La compañía que presta ese servicio es la española Jomipsa, localizada en Alicante, cuya ración de combate para el Ejército luso procede en su mayor parte de España, aunque también incluye productos de Francia e Irlanda.

El paquete incluye carne, pan, galletas o sardinas -entre otros- e incluso una lata de "feijoada", un plato típico luso elaborado con alubias y que en su caso es producido también por una fábrica española.

"Las Fuerzas Armadas son las encargadas de defender la soberanía y la independencia del país, y en casos de emergencia nacional corremos el riesgo de depender de terceros", explicó hoy en declaraciones a EFE Lima Coelho, presidente de la Asociación de Sargentos lusa.

Coelho incidió en que su reivindicación no tiene por objeto "poner en causa las relaciones con países vecinos", con los que además participan en misiones conjuntas, sino que sólo obedece al interés nacional.

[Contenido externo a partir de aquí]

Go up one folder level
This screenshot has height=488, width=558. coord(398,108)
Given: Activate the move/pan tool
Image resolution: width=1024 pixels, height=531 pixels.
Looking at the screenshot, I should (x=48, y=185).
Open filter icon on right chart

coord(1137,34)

"Y existen también motivos de cultura gastronómica, ya que los sabores varían de un país a otro. Por eso, hasta donde yo sé, la mayoría de ejércitos buscan empresas nacionales para abastecerse", insistió.

Desde la Asociación de Oficiales lusos resaltaron, por su parte, las desventajas que conlleva que el país no sea autosuficiente para, en una situación de emergencia, alimentar a sus tropas en operaciones relacionadas con su soberanía.

El asunto ha generado polémica en algunos medios de Portugal, dado que una de las prioridades del Ejecutivo conservador luso ha sido potenciar el consumo de productos nacionales para frenar las importaciones y equilibrar así su hasta hace poco elevado déficit comercial.

Sobre la reclamación de las asociaciones militares, portavoces del Gobierno portugués señalaron que los contratos relativos al abastecimiento de las tropas se deciden en concurso público, tal y como obliga la legislación internacional.

Según la prensa lusa, no existe actualmente ninguna compañía en el país que cuente con los certificados de calidad y las normas de procesado exigidas para el abastecimiento alimenticio de las Fuerzas Armadas lusas, que están encuadradas en la OTAN.

La empresa Jomipsa suministra raciones alimenticias a otros ejércitos, además del portugués, como el español, el turco o el francés, y tiene también una línea especializada en paquetes de comida para situaciones de emergencia humanitaria.